As Barry Soetoro, AKA Barack Obama prepares to exit the White House in a few months, it’s appropriate to summarize what he has done that can conceivably be said to to reduce authoritarian force and aid in furthering the success of peace and freedom. IT IS AN EXTREMELY SHORT LIST, compared to the much longer tally of awful firsts he has piled up, but I will try to remain entirely positive about his presidency for this one commentary.
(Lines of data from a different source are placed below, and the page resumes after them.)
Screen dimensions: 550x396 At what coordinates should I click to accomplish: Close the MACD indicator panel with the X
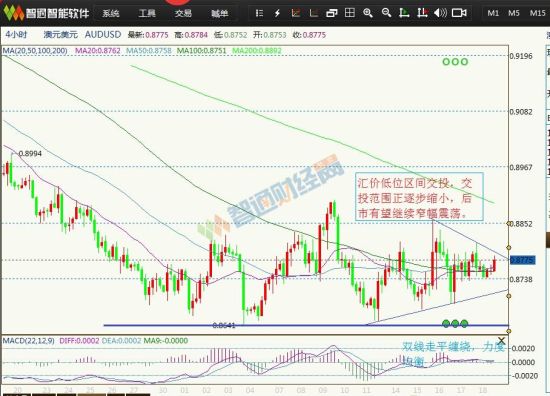tap(502, 341)
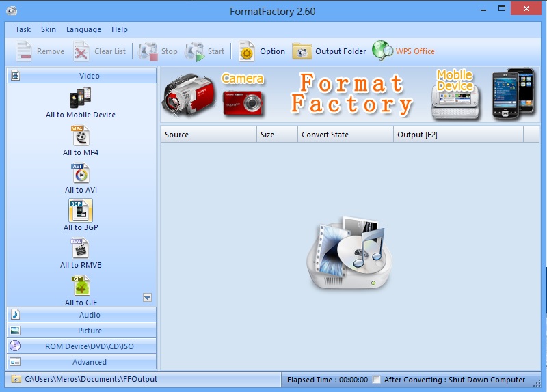Click the Source column header
Image resolution: width=547 pixels, height=392 pixels.
click(209, 135)
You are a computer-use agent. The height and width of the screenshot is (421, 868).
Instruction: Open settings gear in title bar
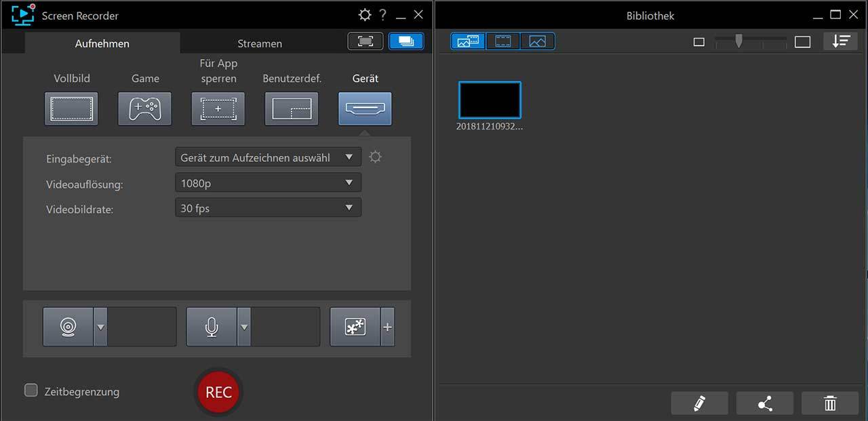(x=365, y=15)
I. Criminal Justice Reform
By late into his tenure, it was not clear if Obama would ever get to concrete actions on this front, but he delivered in his second term by commuting the sentences of hundreds of people harshly dealt with by the so-called “justice system.” This action shows more compassion than displayed by the last seven Presidents combined (Republican or Democrat, see related graphic below), thus rebounds greatly to his credit. By putting the unprecedented weight of the presidency behind the issue, Obama has joined a bi-partisan movement to undo the injustices of that system, that includes figures ranging from civil libertarians, to right wing sites, to Supreme Court Justices. Among the onerous issues needing reform is the incarceration-happy structure of American law and its courts, which has applied robotically punitive sentences (like mandatory minimums) to the point where over 2 million citizens are behind bars, while 7 million total are in prison, under parole or probation at any given time. While the US has 5% of the world’s population, it has 25% of the world’s prison population. Even on the initial “engagement of suspects” end of the justice spectrum, abusive treatment and excessive force dominates the institution—stats show there is one police brutality incident every eight hours in the US, and more people have been killed by police in the US since 9/11 than soldiers have been killed in war. This brilliant summary video of the issue by Abby Martin lays out the incredible extent of the problem:
The documentary touches on vastly more territory than Obama has acted on, but he has started the process of turning this around. While Congress is still thrashing out major details holding up a reform bill in this area, Obama’s commuting of sentences has provided some immediate relief for the most egregious cases of punitive sentencing. It’s a bandaid, but an act of decency well within the powers of any President to perform, to show good faith in addressing the issue. As he has stated: “The power to grant pardons and commutations… embodies the basic belief in our democracy that people deserve a second chance after having made a mistake in their lives that led to a conviction under our laws.”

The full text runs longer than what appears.